Иногда он перечитывал строки из наградного приказа представления к ордену Красной Звезды, удивляясь красивому почерку, мягкой округлости чернильных букв в условиях грязи, голода, холода и обстрелов, на пожелтевшей бумаге (ныне люди давно разучились писать красиво!).

За время боевых действий в районе Синявино, Мга, Рождественно, Тосно и в боях на Кировском направлении тов. Адамянц, как ведущий хирург медсанбатальона, обеспечил самоотверженно и квалифицированно хирургической помощью весь поток раненых в количестве 506 человек. Сам лично тов. Адамянц прооперировал 342 наиболее тяжело раненных в живот, грудную клетку и другие области организма.

Работал в условиях боевой обстановки при недостаточности сна и отдыха в необходимых случаях круглосуточно, тов. Адамянц честно отдавал все силы и знания и опыт на выполнение ответственных обязанностей ведущего хирурга и благодаря этому спас жизни многих защитников Родины.

Его бед, испытаний, падений и подъемов, казалось, хватило бы на десяток судеб: сиротство и голод в далекой Армении, учеба на врача в Ленинграде, кромешный ад Блокады, несколько жен, несколько дочерей, а затем неожиданный научный и карьерный взлет… Доцент Адамянц.

Но разные они были людьми с мамой в жизни, и у каждого свой мешок бедствий был.

И если мама говорила, что много хороших людей встречала по жизни, как осталась сиротой после сталинского Голодомора, названного коллективизацией, то отец не раз повторял: «Все люди — сволочи!» «Как же так, папа, — спрашивал сын, — это, значит, и мы с тобой тоже?» Отец не отвечал.
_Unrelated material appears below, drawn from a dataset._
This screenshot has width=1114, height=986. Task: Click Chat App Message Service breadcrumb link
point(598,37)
Оставшегося сиротой в кровавом вихре геноцида армян, его, десятилетнего, изгнал из своего дома богач, родной дядя в Тифлисе, к которому он было кинулся за спасением: потерпел дядя Мамикон, будь он проклят, дней десять, загнав на балкон, куда приносили остатки еды, племянника, не допуская к нему своих детей, ходивших в школу, игравших на пианино, как к опасному зверенышу, а потом твердо взял за руку, отвел на вокзал и впихнул в вагон, идущий в Эривань, откуда и бежал племянник, отправив обратно племянника на верную голодную смерть, а вот племянник воистину чудом выжил, добравшись на крыше вагона до России и оказавшись в Луганске у старшей сестры. Лишь обладая огромным желанием вырваться из низов, честолюбием и волей, он одолел программу среднего школьного образования, поступил в 1-й Ленинградский мединститут, а тут война и новое бедствие — Ленинградская блокада, которую пережил с первого до последнего дня. Да легко отделался — одной лишь контузией.
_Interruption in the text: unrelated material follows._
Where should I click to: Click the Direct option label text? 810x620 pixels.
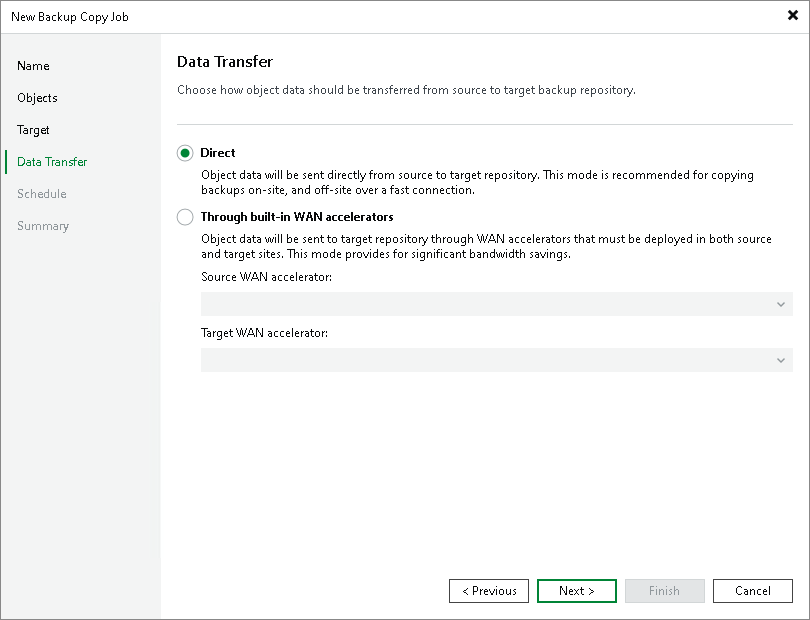220,153
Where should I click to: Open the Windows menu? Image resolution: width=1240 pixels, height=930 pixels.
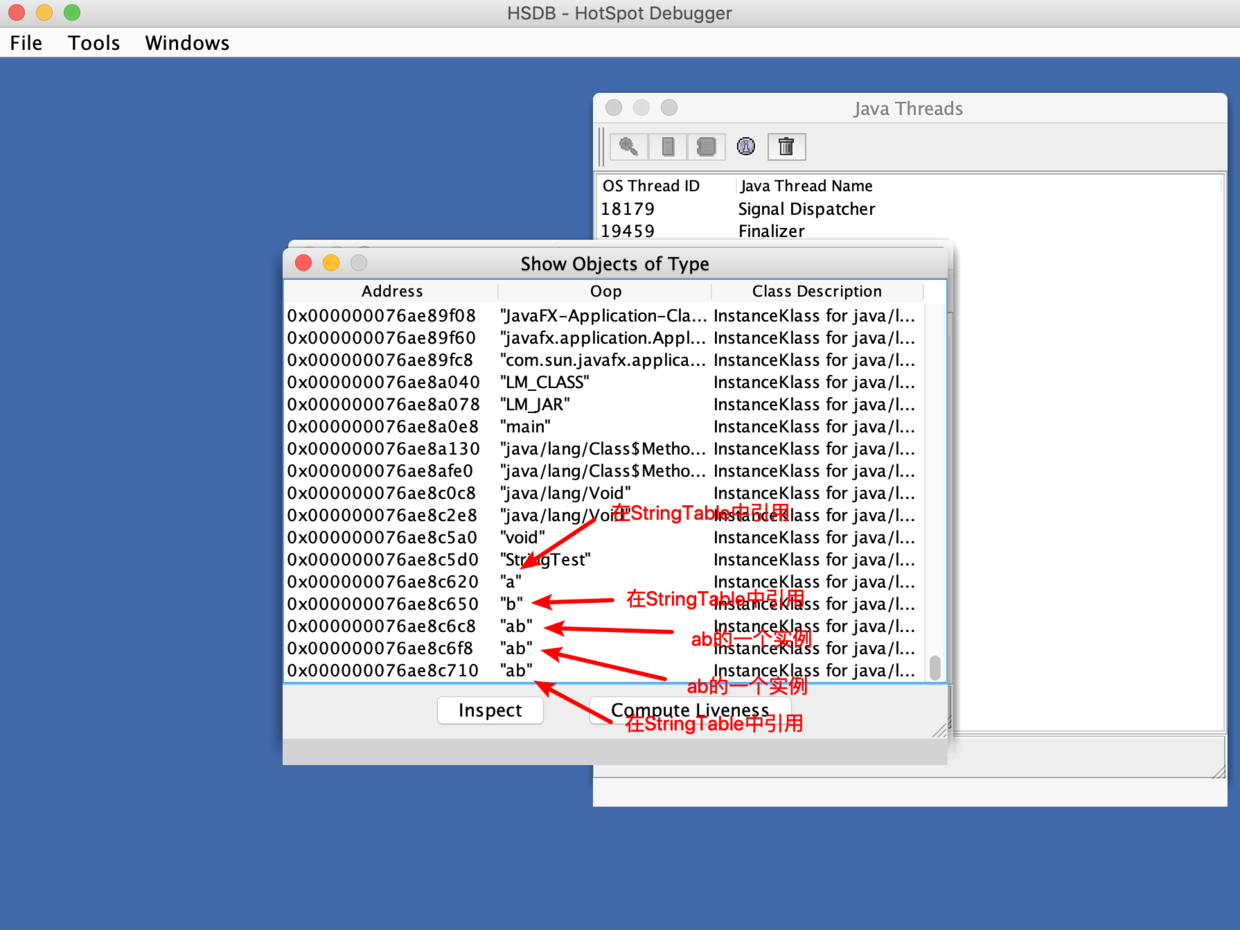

Так не пора ли покончить с этим чувством неприязни, простить, что ли, ведь он давно преодолел в себе комплекс маленького робкого человечка? Но нет, почему-то не получалось: умом был готов, но сердце не отзывалось. Память не отпускала плачущего в подушку и клянущегося отомстить хрупкого мальчишку. И еще был непонятный, подспудный страх, будто смирившись со злом прошлого, он каким-то образом вернет то проклятое им время страха, униженности и бессилия, оставив доныне плачущее одинокое дитя среди холода и вечности космоса. И он так и не решил, прощать или нет, так и оставив ситуацию в неопределенности, до разрешения какой-нибудь высшей сверхчеловеческой властью.